> **Task item**: Beginning with the line that has "Given: Click Canberra", reproduce each remaining line of the data exactly, down to and including the last.

(Saved entries)
********************

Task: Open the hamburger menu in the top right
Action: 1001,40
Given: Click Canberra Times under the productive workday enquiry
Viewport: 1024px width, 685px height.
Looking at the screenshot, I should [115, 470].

********************

> **Answer space**:
Given: Click Canberra Times under the productive workday enquiry
Viewport: 1024px width, 685px height.
Looking at the screenshot, I should [115, 470].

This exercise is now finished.